#### GIVEN INSTRUCTION:
Render the items from the first line up to and including the line containing "will tap(189, 7)." as a Markdown table with the columns Row and Line. Number each line in Row, put its text in Line, and leave out blank lines.

#### DATA ENTRIES:

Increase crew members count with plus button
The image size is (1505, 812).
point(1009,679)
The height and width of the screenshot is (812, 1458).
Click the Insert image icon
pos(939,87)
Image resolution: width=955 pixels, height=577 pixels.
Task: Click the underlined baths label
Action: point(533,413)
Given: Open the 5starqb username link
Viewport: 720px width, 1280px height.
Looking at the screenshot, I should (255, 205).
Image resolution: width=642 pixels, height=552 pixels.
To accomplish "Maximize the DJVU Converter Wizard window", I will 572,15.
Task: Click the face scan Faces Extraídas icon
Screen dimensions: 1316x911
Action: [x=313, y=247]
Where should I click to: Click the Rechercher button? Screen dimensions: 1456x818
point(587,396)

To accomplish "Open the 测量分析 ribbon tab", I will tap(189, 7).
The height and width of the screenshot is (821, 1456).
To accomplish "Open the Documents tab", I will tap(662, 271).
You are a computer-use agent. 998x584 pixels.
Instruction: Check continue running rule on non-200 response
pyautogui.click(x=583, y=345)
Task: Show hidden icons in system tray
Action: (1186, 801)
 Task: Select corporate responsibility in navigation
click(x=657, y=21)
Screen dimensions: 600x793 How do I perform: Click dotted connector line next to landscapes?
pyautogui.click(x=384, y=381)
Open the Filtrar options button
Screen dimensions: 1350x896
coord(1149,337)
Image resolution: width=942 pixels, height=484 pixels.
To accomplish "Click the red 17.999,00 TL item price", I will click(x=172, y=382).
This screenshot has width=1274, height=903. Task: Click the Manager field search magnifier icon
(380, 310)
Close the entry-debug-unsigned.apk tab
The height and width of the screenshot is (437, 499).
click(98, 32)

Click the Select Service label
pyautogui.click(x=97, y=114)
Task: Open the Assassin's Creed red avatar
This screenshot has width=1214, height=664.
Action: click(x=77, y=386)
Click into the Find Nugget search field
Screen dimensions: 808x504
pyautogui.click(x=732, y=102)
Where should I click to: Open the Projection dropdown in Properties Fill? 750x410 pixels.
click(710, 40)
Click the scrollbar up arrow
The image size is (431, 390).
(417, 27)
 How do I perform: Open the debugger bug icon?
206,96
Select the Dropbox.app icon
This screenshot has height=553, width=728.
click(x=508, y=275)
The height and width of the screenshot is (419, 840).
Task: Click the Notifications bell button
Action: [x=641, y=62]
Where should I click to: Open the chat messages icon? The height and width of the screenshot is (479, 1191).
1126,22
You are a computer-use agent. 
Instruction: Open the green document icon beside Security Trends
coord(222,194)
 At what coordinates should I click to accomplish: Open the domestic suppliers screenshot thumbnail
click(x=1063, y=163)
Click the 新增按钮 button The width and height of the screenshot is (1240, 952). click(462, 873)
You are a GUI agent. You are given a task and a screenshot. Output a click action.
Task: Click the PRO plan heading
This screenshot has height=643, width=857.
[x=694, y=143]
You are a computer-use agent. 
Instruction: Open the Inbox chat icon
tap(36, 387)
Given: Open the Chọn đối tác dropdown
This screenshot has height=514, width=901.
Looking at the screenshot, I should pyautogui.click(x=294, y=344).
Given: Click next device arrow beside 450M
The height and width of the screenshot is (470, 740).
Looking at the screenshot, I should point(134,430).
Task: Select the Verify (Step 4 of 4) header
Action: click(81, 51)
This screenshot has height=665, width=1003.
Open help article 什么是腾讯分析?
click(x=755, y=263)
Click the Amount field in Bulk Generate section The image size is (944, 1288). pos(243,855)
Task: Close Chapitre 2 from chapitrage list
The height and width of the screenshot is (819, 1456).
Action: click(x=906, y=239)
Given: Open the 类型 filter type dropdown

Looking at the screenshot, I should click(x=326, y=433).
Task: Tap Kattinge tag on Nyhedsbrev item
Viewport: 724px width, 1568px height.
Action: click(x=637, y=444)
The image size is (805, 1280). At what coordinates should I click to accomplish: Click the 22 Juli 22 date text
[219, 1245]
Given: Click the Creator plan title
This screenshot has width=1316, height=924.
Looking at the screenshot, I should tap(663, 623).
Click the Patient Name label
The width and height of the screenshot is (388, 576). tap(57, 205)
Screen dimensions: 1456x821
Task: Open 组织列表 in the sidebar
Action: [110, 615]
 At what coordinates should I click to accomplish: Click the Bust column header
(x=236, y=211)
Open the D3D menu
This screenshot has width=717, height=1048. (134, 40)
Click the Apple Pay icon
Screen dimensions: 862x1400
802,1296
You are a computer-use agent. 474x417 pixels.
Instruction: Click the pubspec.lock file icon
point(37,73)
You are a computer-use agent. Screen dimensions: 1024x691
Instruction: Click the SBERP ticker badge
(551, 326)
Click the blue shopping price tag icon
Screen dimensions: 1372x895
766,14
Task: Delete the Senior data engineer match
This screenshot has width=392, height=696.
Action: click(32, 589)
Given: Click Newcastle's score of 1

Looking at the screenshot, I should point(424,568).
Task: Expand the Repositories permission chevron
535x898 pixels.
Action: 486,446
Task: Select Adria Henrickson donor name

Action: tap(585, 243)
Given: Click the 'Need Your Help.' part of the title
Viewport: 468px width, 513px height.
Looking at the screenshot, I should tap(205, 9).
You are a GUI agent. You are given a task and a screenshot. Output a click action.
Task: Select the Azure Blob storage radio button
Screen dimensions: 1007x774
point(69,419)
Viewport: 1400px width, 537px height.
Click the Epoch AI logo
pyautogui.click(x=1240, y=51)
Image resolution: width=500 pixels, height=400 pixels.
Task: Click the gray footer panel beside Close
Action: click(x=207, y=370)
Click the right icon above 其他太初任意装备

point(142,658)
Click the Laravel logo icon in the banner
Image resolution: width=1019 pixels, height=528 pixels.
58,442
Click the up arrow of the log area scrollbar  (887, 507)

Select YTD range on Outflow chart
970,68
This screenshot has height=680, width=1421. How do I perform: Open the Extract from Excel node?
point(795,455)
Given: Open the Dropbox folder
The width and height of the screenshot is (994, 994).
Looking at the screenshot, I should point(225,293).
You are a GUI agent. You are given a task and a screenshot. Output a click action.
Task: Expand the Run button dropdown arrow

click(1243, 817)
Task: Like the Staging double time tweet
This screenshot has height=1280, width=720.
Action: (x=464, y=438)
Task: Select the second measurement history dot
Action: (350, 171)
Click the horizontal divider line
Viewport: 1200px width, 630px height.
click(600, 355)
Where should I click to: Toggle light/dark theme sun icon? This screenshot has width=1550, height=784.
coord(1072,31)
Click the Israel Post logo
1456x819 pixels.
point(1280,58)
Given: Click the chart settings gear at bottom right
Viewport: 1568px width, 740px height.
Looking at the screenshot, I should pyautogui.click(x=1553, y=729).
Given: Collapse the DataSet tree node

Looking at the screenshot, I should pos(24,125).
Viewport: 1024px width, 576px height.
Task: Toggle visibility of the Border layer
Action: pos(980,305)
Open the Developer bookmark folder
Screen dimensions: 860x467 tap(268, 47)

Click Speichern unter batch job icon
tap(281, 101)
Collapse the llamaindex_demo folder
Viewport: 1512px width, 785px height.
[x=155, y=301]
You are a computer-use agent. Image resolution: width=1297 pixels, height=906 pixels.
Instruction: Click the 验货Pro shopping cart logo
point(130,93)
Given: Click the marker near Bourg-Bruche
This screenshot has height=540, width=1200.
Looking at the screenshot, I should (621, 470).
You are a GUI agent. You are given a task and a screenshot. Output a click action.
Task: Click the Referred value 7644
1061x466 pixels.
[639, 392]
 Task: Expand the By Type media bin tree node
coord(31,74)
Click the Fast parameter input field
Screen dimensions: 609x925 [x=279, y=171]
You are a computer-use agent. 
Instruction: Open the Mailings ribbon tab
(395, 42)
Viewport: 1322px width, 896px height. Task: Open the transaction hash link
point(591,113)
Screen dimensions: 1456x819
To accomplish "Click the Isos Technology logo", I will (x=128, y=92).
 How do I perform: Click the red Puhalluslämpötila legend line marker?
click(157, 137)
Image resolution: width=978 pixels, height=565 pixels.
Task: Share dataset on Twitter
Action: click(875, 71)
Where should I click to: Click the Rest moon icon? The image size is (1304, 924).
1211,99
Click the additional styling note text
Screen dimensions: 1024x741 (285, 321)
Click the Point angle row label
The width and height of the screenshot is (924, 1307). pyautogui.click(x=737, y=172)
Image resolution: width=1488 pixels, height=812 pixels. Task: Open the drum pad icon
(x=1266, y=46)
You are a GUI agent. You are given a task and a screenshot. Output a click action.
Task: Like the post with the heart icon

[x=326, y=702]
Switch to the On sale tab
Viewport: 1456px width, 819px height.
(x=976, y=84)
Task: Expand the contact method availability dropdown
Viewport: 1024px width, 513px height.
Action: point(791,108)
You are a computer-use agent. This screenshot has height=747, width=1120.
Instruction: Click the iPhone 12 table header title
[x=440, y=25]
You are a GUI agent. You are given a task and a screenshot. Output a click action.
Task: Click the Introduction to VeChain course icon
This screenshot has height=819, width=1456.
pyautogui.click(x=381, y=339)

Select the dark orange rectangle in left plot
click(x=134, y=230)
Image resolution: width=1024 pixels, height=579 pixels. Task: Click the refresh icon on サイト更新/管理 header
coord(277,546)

#### FINAL RESULT:
| Row | Line |
|---|---|
| 1 | Increase crew members count with plus button |
| 2 | The image size is (1505, 812). |
| 3 | point(1009,679) |
| 4 | The height and width of the screenshot is (812, 1458). |
| 5 | Click the Insert image icon |
| 6 | pos(939,87) |
| 7 | Image resolution: width=955 pixels, height=577 pixels. |
| 8 | Task: Click the underlined baths label |
| 9 | Action: point(533,413) |
| 10 | Given: Open the 5starqb username link |
| 11 | Viewport: 720px width, 1280px height. |
| 12 | Looking at the screenshot, I should (255, 205). |
| 13 | Image resolution: width=642 pixels, height=552 pixels. |
| 14 | To accomplish "Maximize the DJVU Converter Wizard window", I will 572,15. |
| 15 | Task: Click the face scan Faces Extraídas icon |
| 16 | Screen dimensions: 1316x911 |
| 17 | Action: [x=313, y=247] |
| 18 | Where should I click to: Click the Rechercher button? Screen dimensions: 1456x818 |
| 19 | point(587,396) |
| 20 | To accomplish "Open the 测量分析 ribbon tab", I will tap(189, 7). |